Thu, 27 Jan 2022

© Provided by Xinhua

Located about 370 km west of Sydney, Young, the cherry capital of Australia, sees the return of tourists as Christmas approaches.

SYDNEY, Dec. 8 (Xinhua) -- It has been a tough year throughout the rural regions of the Australian state of New South Wales (NSW) with COVID-19 abruptly halting the lucrative tourism industry but, finally, as Christmas approaches there are strong signs of a revival.

Young, the largest town in the state's scenic Hilltop Region, is located about 370 km west of Sydney. The well-maintained town, which retains much of its 19th century charm with gracious public buildings, rustic country pub and sandstone churches, is also known as the cherry capital of Australia.

To celebrate its fruitful achievements, Young holds an annual festival crammed with family-friendly activities such as pie-eating contests and the crowning of the Cherry King and Queen. For overseas tourists and day-trippers from the bustling "big smoke" of Sydney, the National Cherry Festival offers a tasteful insight into rural Australia.

© Provided by Xinhua

The event, traditionally held over the first weekend in December during the peak of the cherry season, was cancelled last year and scaled down this year, but what it lacked in size was compensated by the enthusiasm of its organizers, market store holders and festival goers.

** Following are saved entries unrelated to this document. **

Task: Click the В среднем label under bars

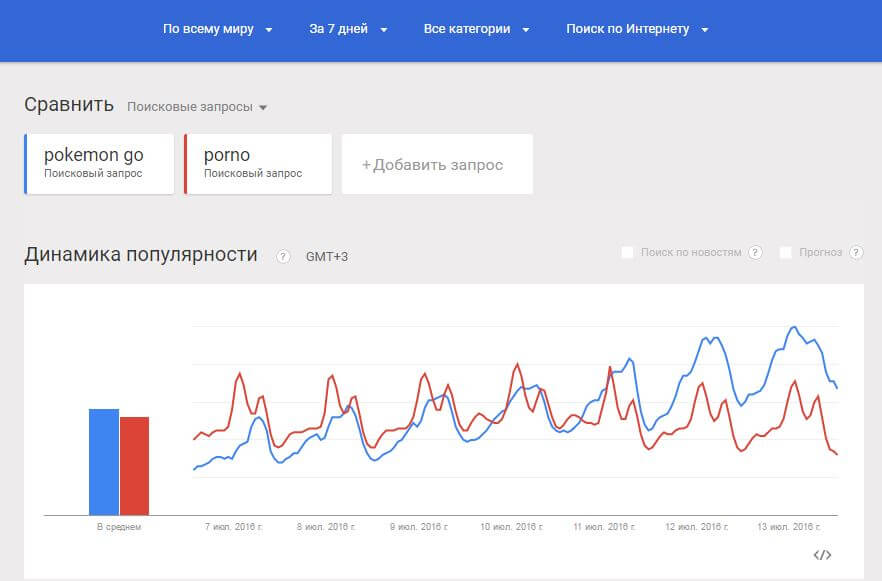Action: (119, 526)
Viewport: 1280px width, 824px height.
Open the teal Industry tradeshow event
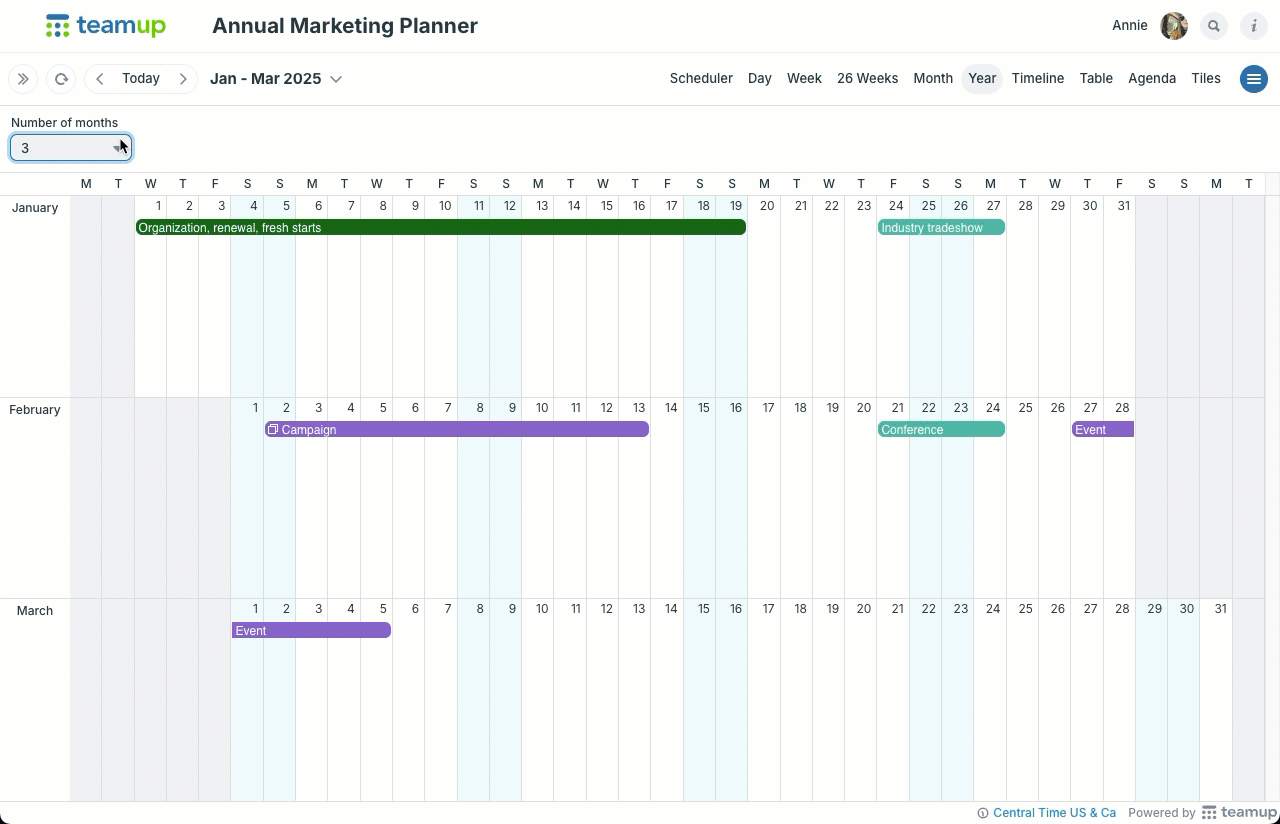pyautogui.click(x=941, y=228)
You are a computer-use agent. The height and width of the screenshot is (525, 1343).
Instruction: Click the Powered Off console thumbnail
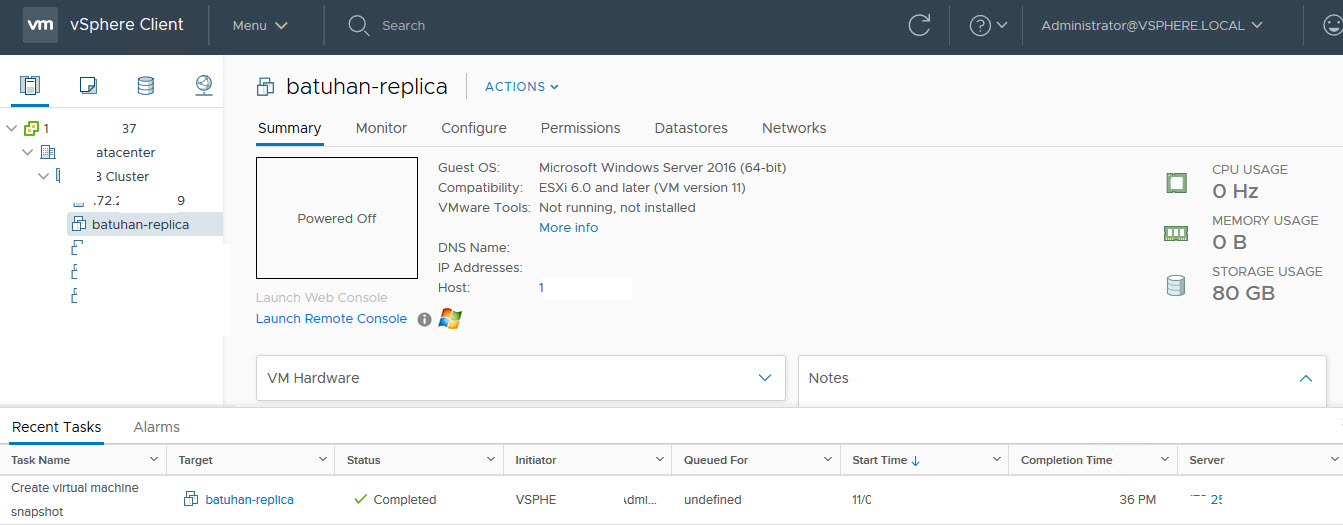[x=337, y=218]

Among those keen to sell their colorful array of freshly-picked cherries, local-made pies and jams was Stony Creek Orchards' Bridget Sell. Their products were a big hit and by the end of the weekend were near sold-out.

"We've had to downscale things this year, but the festival organizers have reinvented a lot of things. So along with the busking and the light festival, they have given us a fresh opportunity to be here," Sell told Xinhua.

© Provided by Xinhua

Nestled in the Highlands district, about 250 km from Young, is the picturesque village of Bowral where small businesses are also ready and willing to win over free-spending tourists.

Along the main street, adorned with Christmas decorations, boutique fashion stores jostle for trade alongside art galleries, gift shops and antique sellers.

Among all that action is Sweets and Treats, where shop assistant, Jade, told Xinhua that the business was beginning to prepare for an "onslaught" of tourists during the summer school holidays.

© Provided by Xinhua

"During COVID it was definitely very different, not having all the Sydney people, Bowral relies on tourists from there," Jade said.

She said despite some fear that the new Omicron variant would prompt further restrictions, they were still planning for a best-case scenario.

"From a business standpoint, I think there is always that fear (that restrictions will be introduced)... over the last two years there has always been that fear, that something's going to change."

© Provided by Xinhua

"But I guess, we're not really thinking about that at the moment."

Jade added that the easing of restrictions in NSW, while important for the local economy, was also anticipated by residents who had been locked out of the state's capital.

"Lots of our locals have family who are young parents themselves, so they haven't been able to meet any of their grandkids or see their kids in a really long time, and a lot of those people have family in Sydney."

© Provided by Xinhua

For now, Sell in Young was looking to the peak season with cautious optimism.

"We want to be forward thinking and still engage people during these times, and we've got to work through it, don't we? That was scary, but I'm so thrilled to have everyone here really."